Au début des années 1960, le nouveau contexte postcolonial et l'apparition des missiles intercontinentaux à tête thermonucléaire, possédés notamment par l'Union soviétique, reconstituent un nouveau modèle de force fondé sur deux piliers. La première est la dissuasion et la deuxième, l'intervention à l'étranger avec une petite force professionnelle. La force de frappe nucléaire constitue l'exemple d'une structure conçue pour être résiliente. Elle repose sur la redondance : nous disposons de plus de moyens qu'il n'en faut pour être capable de résister à une première frappe nucléaire. Elle se caractérise aussi par sa diversité. Il est difficile de concevoir une structure plus résiliente que notre force de frappe nucléaire.

La dissuasion a finalement bien fonctionné. En revanche, des anomalies ont été rencontrées lors d'un certain nombre d'interventions. La première est la contre-insurrection au Tchad en 1969-1972. La deuxième est la contestation sous le seuil de la guerre ouverte, qui correspond aux cas de la Libye ou de l'opération contre l'Iran dans les années 1980. Cependant, le modèle ne s'effondre qu'avec la crise des années 1990.

Notons que ces ruptures ne sont pas toujours négatives. La fin de l'Union soviétique s'est déroulée de manière relativement pacifique. Pourtant, cette situation n'avait pas été anticipée. La guerre du Golfe représente une anomalie. Il avait été prévu d'envoyer beaucoup de forces aux frontières et des petites forces professionnelles à l'étranger. Or, il a fallu envoyer des forces en soutien à l'Irak. Pour résoudre cette anomalie, il aurait fallu envoyer des appelés, ce qui a été refusé, ou anticiper, en ayant par exemple des réserves professionnelles.

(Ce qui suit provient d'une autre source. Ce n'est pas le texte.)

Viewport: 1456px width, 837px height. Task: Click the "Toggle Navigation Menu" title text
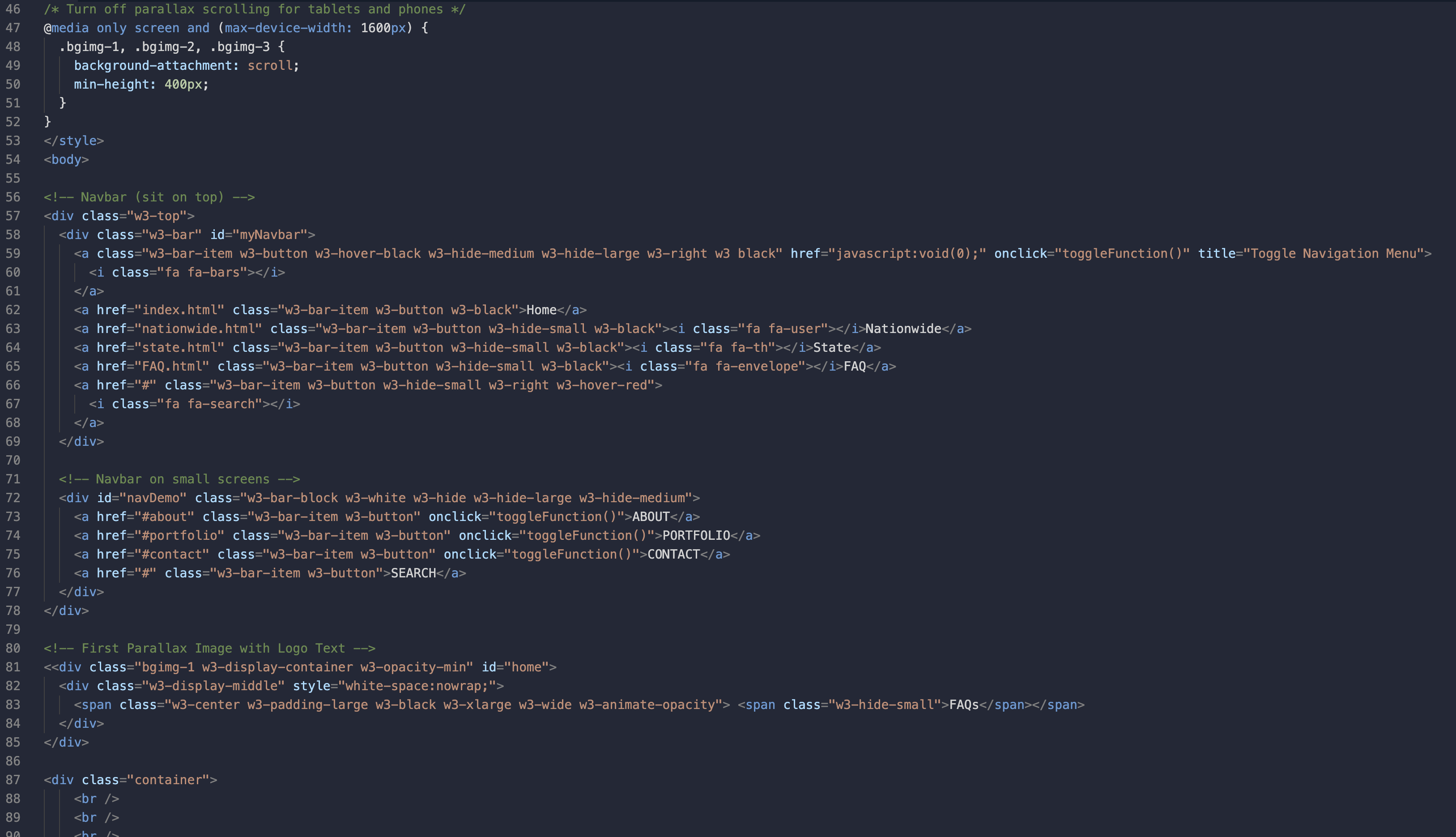1333,253
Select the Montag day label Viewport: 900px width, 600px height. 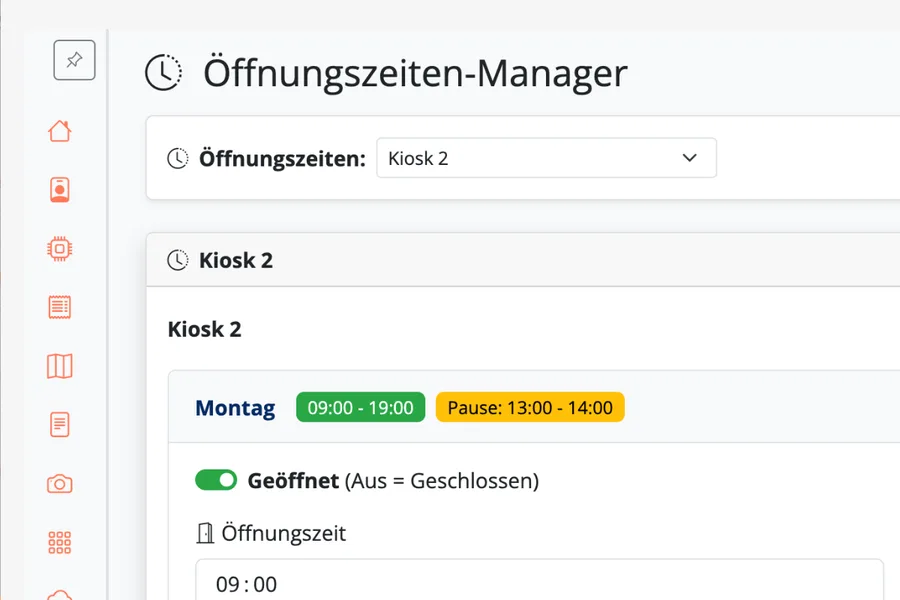coord(235,408)
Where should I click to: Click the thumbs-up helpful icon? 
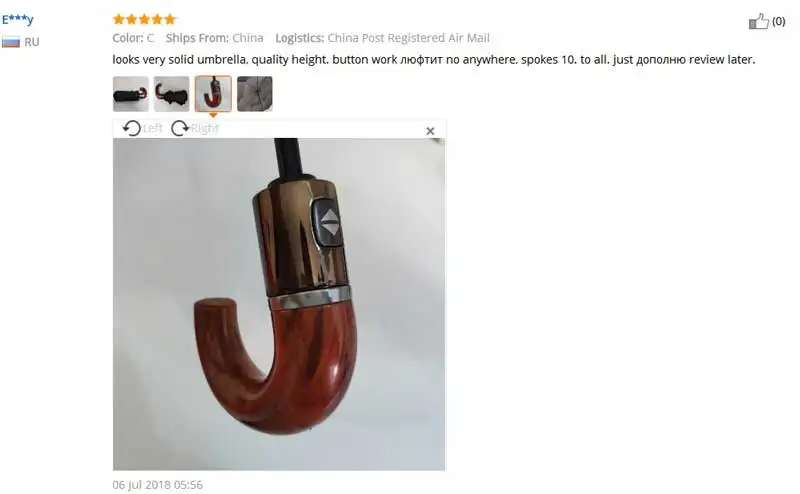(758, 21)
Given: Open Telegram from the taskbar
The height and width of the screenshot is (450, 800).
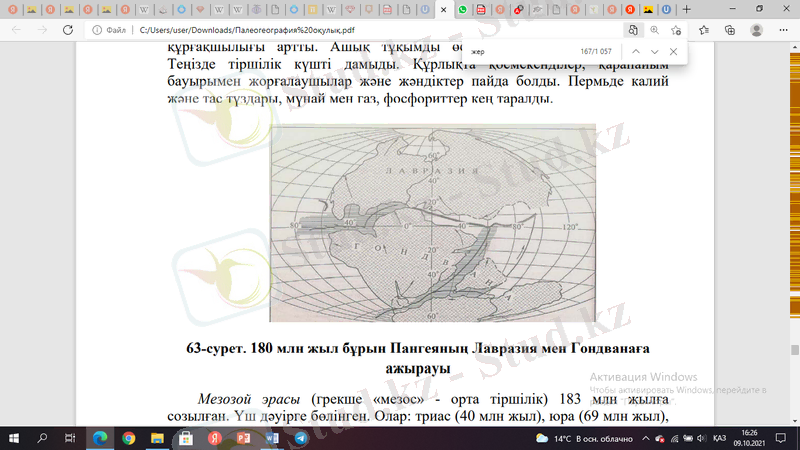Looking at the screenshot, I should coord(299,438).
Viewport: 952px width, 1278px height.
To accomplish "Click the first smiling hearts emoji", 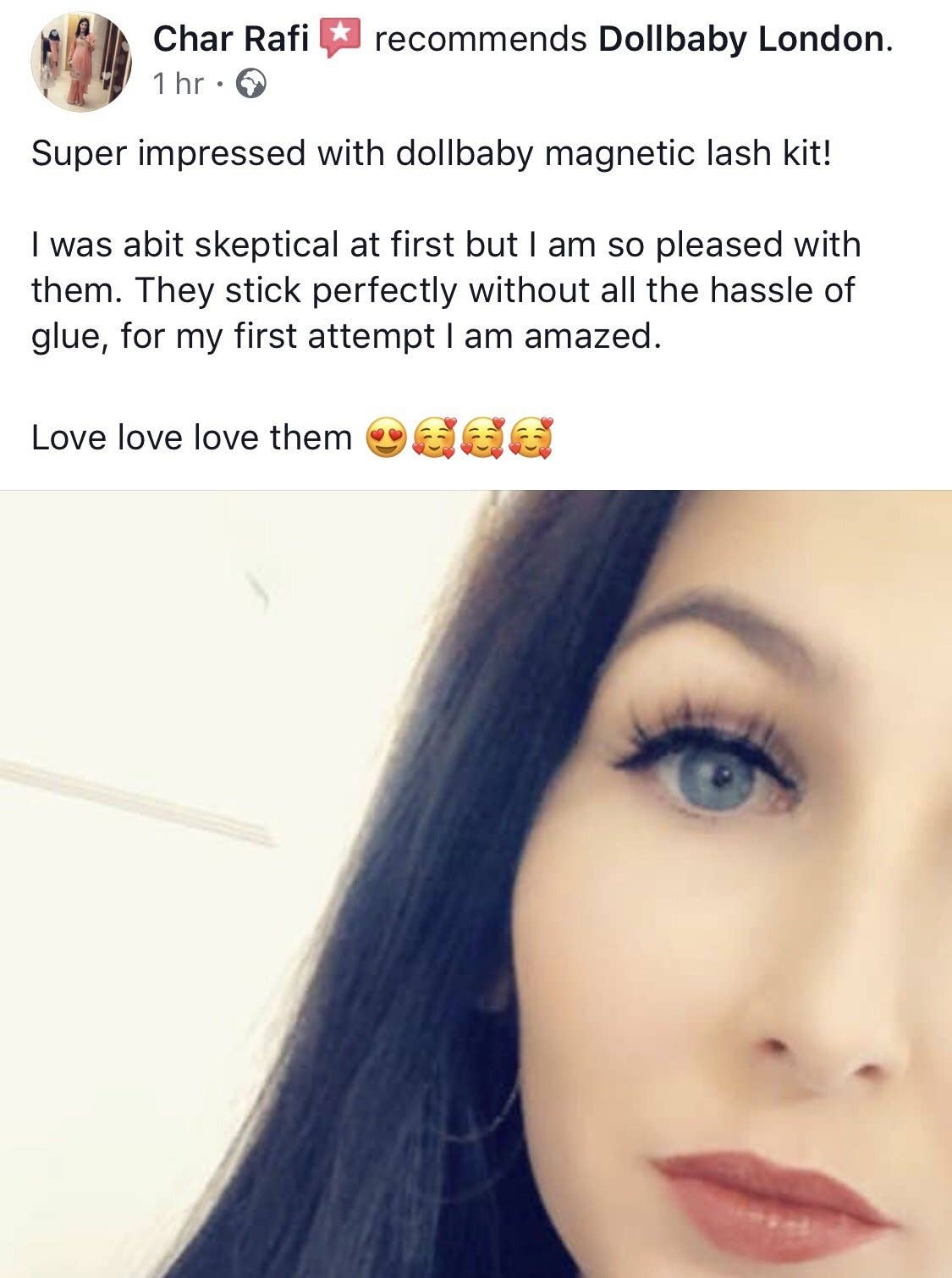I will [435, 438].
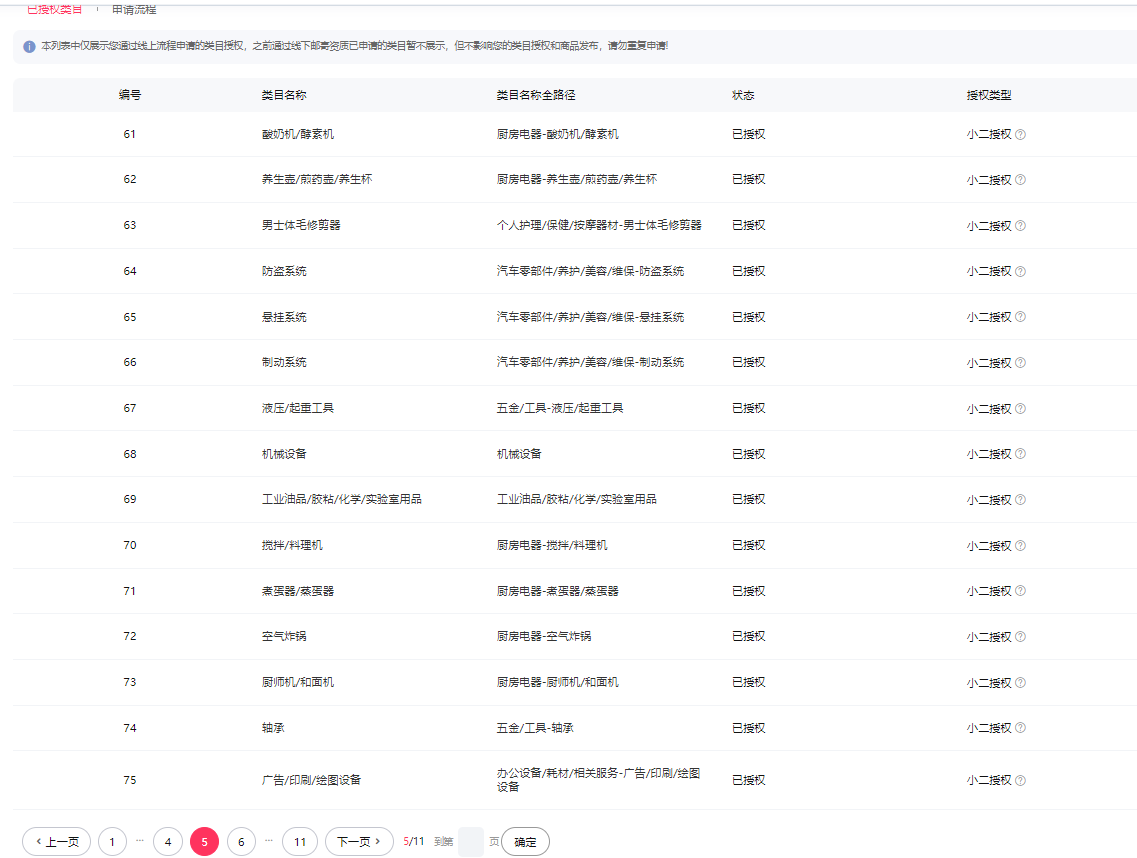The image size is (1137, 858).
Task: Click help icon in row 73 厨师机/和面机
Action: pyautogui.click(x=1020, y=683)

Dans cette nouvelle configuration, nous avons assisté à un grand désarmement de la France. Il est très difficile d'avoir un effort militaire en pourcentage du PIB qui dépasse le taux de croissance en pourcentage de ce même PIB. Dans une situation de difficultés économiques et d'absence de menace majeure, une forme de débrayage s'est produite. L'effort de défense a été divisé par deux en pourcentage du PIB en vingt ans, alors que, dans le même temps, des programmes industriels, dont chacun coûte entre deux et quatre fois le prix de la génération précédente, ont été conservés. Les réserves ont été quasiment supprimées. Alors que nous comptions 450 000 réservistes en 1990, ils sont environ 33 000 actuellement. Les effectifs ont aussi été réduits : en 2015, il y avait moins de soldats professionnels qu'avant la professionnalisation. La disponibilité des équipements de défense est également moindre. En 1990, 140 régiments de combat de l'armée de terre pouvaient être mobilisés. Actuellement, il ne serait possible de mobiliser que 15 groupements tactiques interarmes au maximum. Il existait trois régiments médicaux. Lors de l'opération Résilience, il est apparu qu'il n'y en avait plus qu'un seul, et sous forme réduite. Ainsi, notre armée, qui est excellente par de nombreux aspects, est devenue très vulnérable. Elle est moins bien administrée qu'au début de ma carrière. Le logiciel Louvois en est un exemple. Il a été adopté alors que tous les moyens qui permettaient de faire face à un problème avaient été supprimés, selon une logique de fonctionnement en flux tendu. Ces économies à court terme finissent par nous fragiliser.

Depuis 2008, la France est entrée dans un nouveau cycle. Depuis treize ans, elle est engagée dans une guerre continue contre des organisations armées. Un nouveau jeu de puissances s'est configuré. En outre, les armées peuvent aussi être engagées dans des opérations de sécurité civile. En conclusion, notre armée, si elle se distingue par sa souplesse, n'a probablement jamais été aussi vulnérable à la surprise.